In Franklin D. Roosevelt’s first inaugural speech, he famously declared, “The only thing we have to fear is fear itself.” I respectfully disagree, Mr. President. We shouldn’t fear our fear. Fearing our fear only gets in our way. I’ll explain.
In a recent coaching session, a client and I discussed her readiness for a promotion. She believed she had the ability to do the job. She couldn’t identify any gaps that would hold her back, yet she was riddled with doubt she couldn’t name.
What isn’t named can’t be overcome, so we needed to dig deeper. More accurately stated, we needed to dig laterally, and in Beyonce’s words, “to the left, to the left.”
The right hemisphere of the brain houses rational and analytical thought. Emotional thought lives in the left hemisphere. My client didn’t have a rational explanation for her self-doubt, so we began to explore her emotions. We learned that what preceded her doubt was fear. Was the presence of fear the problem? No: The problem was her fear of her fear.
Fear is an emotion. Human beings experience emotions. We quite like some of them. Where we get into trouble is when we make meaning of our emotions. Where we get into even more trouble is when we don’t know we’re doing it. Remember: What isn’t named can’t be overcome.
My job was to help my client understand what meaning she was making of her fear. We discovered she was interpreting her fear as a signal that she wasn’t ready for the promotion.

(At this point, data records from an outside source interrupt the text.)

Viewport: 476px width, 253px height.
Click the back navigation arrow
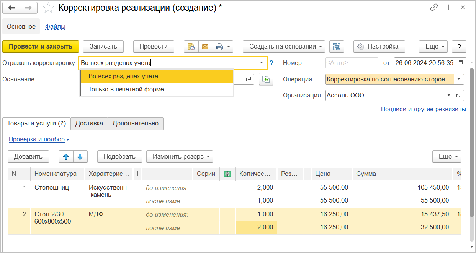(x=11, y=8)
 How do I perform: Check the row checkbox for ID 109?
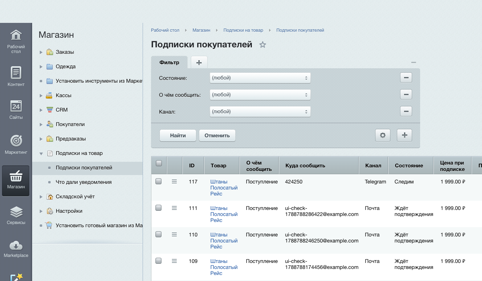click(159, 261)
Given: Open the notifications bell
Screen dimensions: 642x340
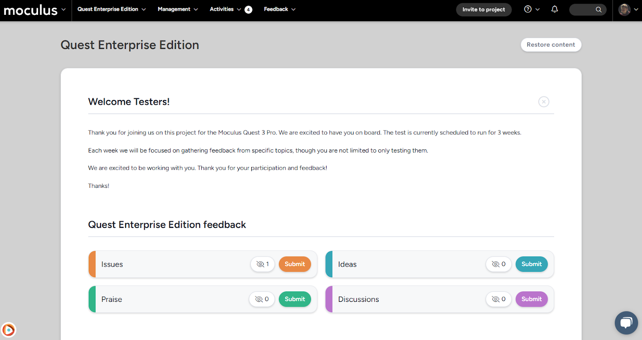Looking at the screenshot, I should (555, 9).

It wasn’t a conscious thought. It only emerged through the coaching process. Her replies to the open-ended questions I asked shone a light into the dark regions of her right hemisphere: the meaning-making side of our brains.

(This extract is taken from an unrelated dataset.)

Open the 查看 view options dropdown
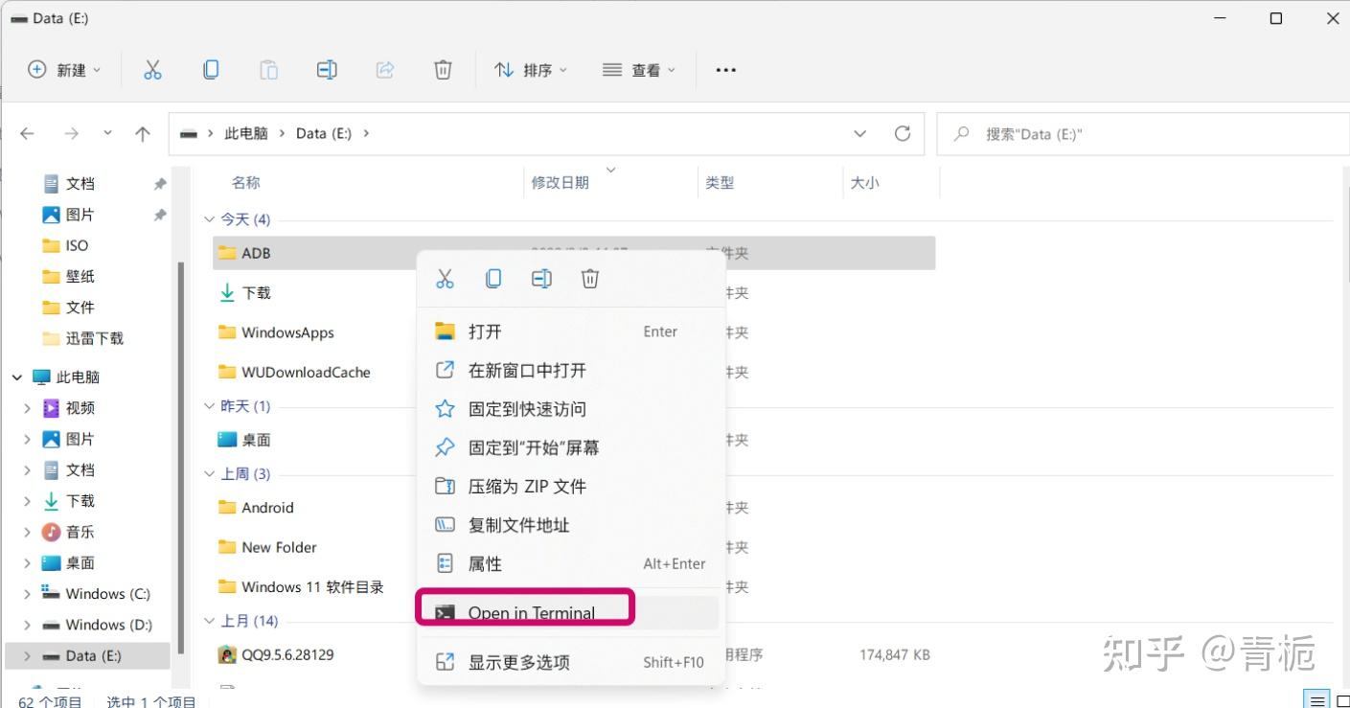This screenshot has width=1350, height=708. [x=638, y=69]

Now that the lights were on, we could get to work.
ME: “Have you felt fear at other times in your life when you were about to level up?”
HER: “Yes.”
ME: “How did the feeling of fear hold you back from advancing?”
HER: “It didn’t.”
ME: “Tell me more about that.”
HER: “I didn’t let it hold me back. I made the moves even though they scared me.”
ME: “What happened in those times you brought your fear along for the ride as you made those moves?”

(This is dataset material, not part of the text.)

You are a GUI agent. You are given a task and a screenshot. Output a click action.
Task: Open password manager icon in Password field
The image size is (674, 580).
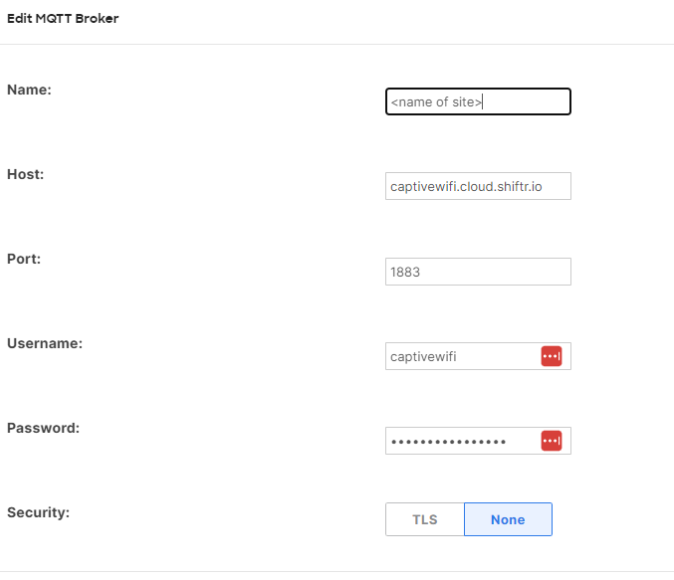551,441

HER: “I succeeded, and I felt great that I took on the challenge.”
ME: “Maybe it’s time to rethink the idea that because you’re feeling fear, then you aren’t ready for what’s next.”
We human beings have a complicated relationship with our emotions. We welcome some. We try to hide or disavow others. We’ve received messages about them from our parents [fill in the blank here], from the music we listen to (“Boys Don’t Cry”—pardon the 80s reference), and yes, from politicians: “The only thing we have to fear is fear itself.” Those messages complicate our perceptions.
Because she didn’t want to feel fear, my client couldn’t make sense of it. Instead of acknowledging it as a natural response to a new challenge, it felt like a red light at an intersection: a signal that it wasn’t safe to proceed.
Her ability to name the emotion allowed us to figure out what was going on for her. I found myself wondering: If this client were a man, would he recognize that fear was getting in the way? If he did, would he be secure enough to talk about it with me? Or would he keep it to himself as men are often taught to do with their feelings?
We shouldn’t be afraid of our emotions. They are a part of the human operating system, and they won’t be debugged in a software update, so don’t listen to FDR. Don’t fear your fear. It’s not as scary as you think.